Error Message

from transformers import AutoModelForCausalLM import torch

model = AutoModelForCausalLM.from_pretrained( "nvidia/Nemotron-3-Nano-Omni-30B-A3B-Reasoning-BF16", trust_remote_code=True, torch_dtype=torch.bfloat16, device_map="cuda:0", )

model.gradient_checkpointing_enable()

→ ValueError: NemotronHForCausalLM does not support gradient checkpointing.

Q: Expected behavior

`model.gradient_checkpointing_enable()` should succeed (matching the behavior of the canonical `transformers/models/nemotron_h` implementation) and propagate `self.gradient_checkpointing = True` to each `NemotronHBlock`. The blocks already inherit from `GradientCheckpointingLayer`, so after the flag is set the standard HF gradient-checkpointing path activates: forward passes are wrapped in `torch.utils.checkpoint.checkpoint(...)`, activations are recomputed during backward, peak memory drops ~30-50%. Concretely, this unblocks LoRA fine-tuning the 30B-A3B Omni model on a single 96GB GPU at sensible defaults (`max_length` up to 512, `batch_size` up to 2 for KTO).

Code Example

from transformers import AutoModelForCausalLM
import torch

model = AutoModelForCausalLM.from_pretrained(
    "nvidia/Nemotron-3-Nano-Omni-30B-A3B-Reasoning-BF16",
    trust_remote_code=True,
    torch_dtype=torch.bfloat16,
    device_map="cuda:0",
)

model.gradient_checkpointing_enable()
# → ValueError: NemotronHForCausalLM does not support gradient checkpointing.

---

class NemotronHBlock(GradientCheckpointingLayer):
    ...

---

class NemotronHPreTrainedModel(PreTrainedModel):
     config: NemotronHConfig
     base_model_prefix = "backbone"
+    supports_gradient_checkpointing = True
     _no_split_modules = ["NemotronHBlock"]
     _skip_keys_device_placement = ["past_key_values"]
     _supports_flash_attn = True

System Info

transformers version: 5.8.0
Platform: Linux-6.17.0-22-generic-x86_64-with-glibc2.39
Python version: 3.10.19
PyTorch version (GPU?): 2.10.0+cu128 (cuda 12.8)
Huggingface_hub version: 0.36.2
Safetensors version: 0.6.2
Accelerate version: 1.11.0
Accelerate config: not found
PEFT version: 0.18.1
TRL version: 0.29.1
bitsandbytes version: 0.49.2
GPU: NVIDIA RTX PRO 6000 Blackwell Workstation Edition (96 GB)
Model: nvidia/Nemotron-3-Nano-Omni-30B-A3B-Reasoning-BF16 (also affects -FP8 and -NVFP4)
Loaded via: trust_remote_code=True

Who can help?

@ArthurZucker @Cyrilvallez (text models / trust_remote_code / model loading) @SunMarc (Trainer / fits with this) — gradient checkpointing affects DPO/KTO/SFT training @BenjaminBossan @githubnemo (PEFT — affects LoRA fine-tuning users)

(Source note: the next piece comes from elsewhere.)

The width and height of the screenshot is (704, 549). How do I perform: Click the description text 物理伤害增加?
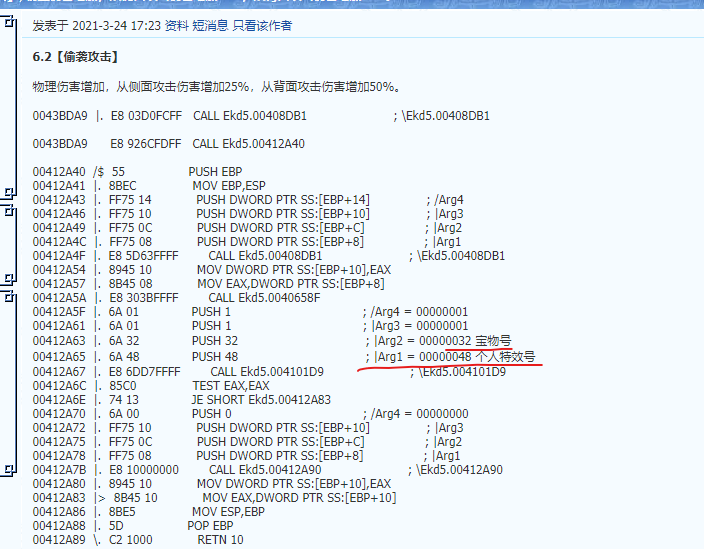pyautogui.click(x=69, y=87)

cc: NVIDIA team maintaining the Nemotron-3-Nano-Omni model repos

Information

The official example scripts
My own modified scripts

Tasks

An officially supported task in the examples folder (such as GLUE/SQuAD, ...)
My own task or dataset (give details below)

Reproduction

Loading the model via trust_remote_code=True and trying to enable gradient checkpointing raises a ValueError, even though the block-level machinery (NemotronHBlock(GradientCheckpointingLayer)) is already in place.

Minimal repro:

from transformers import AutoModelForCausalLM
import torch

model = AutoModelForCausalLM.from_pretrained(
    "nvidia/Nemotron-3-Nano-Omni-30B-A3B-Reasoning-BF16",
    trust_remote_code=True,
    torch_dtype=torch.bfloat16,
    device_map="cuda:0",
)

model.gradient_checkpointing_enable()
# → ValueError: NemotronHForCausalLM does not support gradient checkpointing.

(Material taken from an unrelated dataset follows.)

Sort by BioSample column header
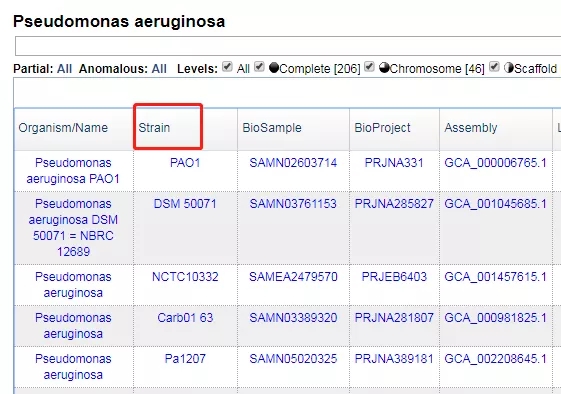The height and width of the screenshot is (394, 561). coord(272,128)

Same failure if you instead set gradient_checkpointing=True in TrainingArguments, DPOConfig, KTOConfig, or SFTConfig. The same failure happens on the -FP8 and -NVFP4 variants which ship the same modeling_nemotron_h.py.

Practical impact — LoRA fine-tuning the 30B-A3B Omni model on a single 96GB GPU OOMs at otherwise-reasonable settings because we can't checkpoint activations:

DPO at max_length=512, batch_size=1, LoRA rank 32 (attn + MLP) → OOM
KTO at max_length=384, batch_size=2 (KTO requires batch ≥ 2) → OOM at step 1 backward

Root cause: the trust_remote_code modeling_nemotron_h.py shipped with NVIDIA's Omni model repos is missing the supports_gradient_checkpointing = True class attribute on NemotronHPreTrainedModel. The canonical transformers/models/nemotron_h/modeling_nemotron_h.py in this repo does have the flag (around line 953). The Omni trust_remote_code copy diverged.

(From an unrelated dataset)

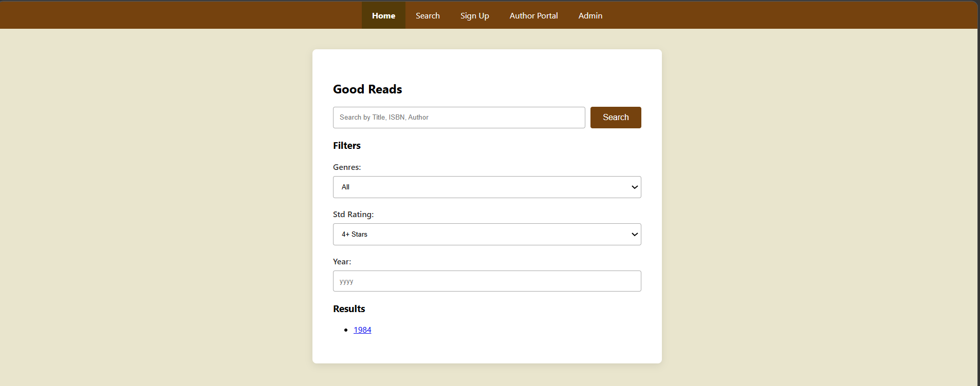Click the Std Rating: field label
Screen dimensions: 980x386
click(353, 215)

The infra is already there — line 985 of the trust_remote_code modeling file:

class NemotronHBlock(GradientCheckpointingLayer):
    ...

So if we just set the class flag, GradientCheckpointingLayer does the rest (auto-wraps the block's forward in torch.utils.checkpoint.checkpoint(...) when self.gradient_checkpointing = True).

One-line diff (in NVIDIA's Omni repo modeling_nemotron_h.py):

 class NemotronHPreTrainedModel(PreTrainedModel):
     config: NemotronHConfig
     base_model_prefix = "backbone"
+    supports_gradient_checkpointing = True
     _no_split_modules = ["NemotronHBlock"]
     _skip_keys_device_placement = ["past_key_values"]
     _supports_flash_attn = True

This matches what the canonical transformers version of NemotronHPreTrainedModel already sets in this repo.

Verified locally by applying the patch to my cached trust_remote_code copy — gradient_checkpointing_enable() then succeeds, propagates self.gradient_checkpointing = True to each NemotronHBlock, and KTO at max_length=384/batch_size=2 no longer OOMs.

Affected model repos:

Since this is a trust_remote_code modeling file, the fix needs to land in the model repos (not this transformers repo). Filing here because (a) the canonical implementation is here and is correct, so this is a divergence bug, and (b) NVIDIA's team that ships these repos is active in this repo's PR thread.

Expected behavior

model.gradient_checkpointing_enable() should succeed (matching the behavior of the canonical transformers/models/nemotron_h implementation) and propagate self.gradient_checkpointing = True to each NemotronHBlock. The blocks already inherit from GradientCheckpointingLayer, so after the flag is set the standard HF gradient-checkpointing path activates: forward passes are wrapped in torch.utils.checkpoint.checkpoint(...), activations are recomputed during backward, peak memory drops ~30-50%.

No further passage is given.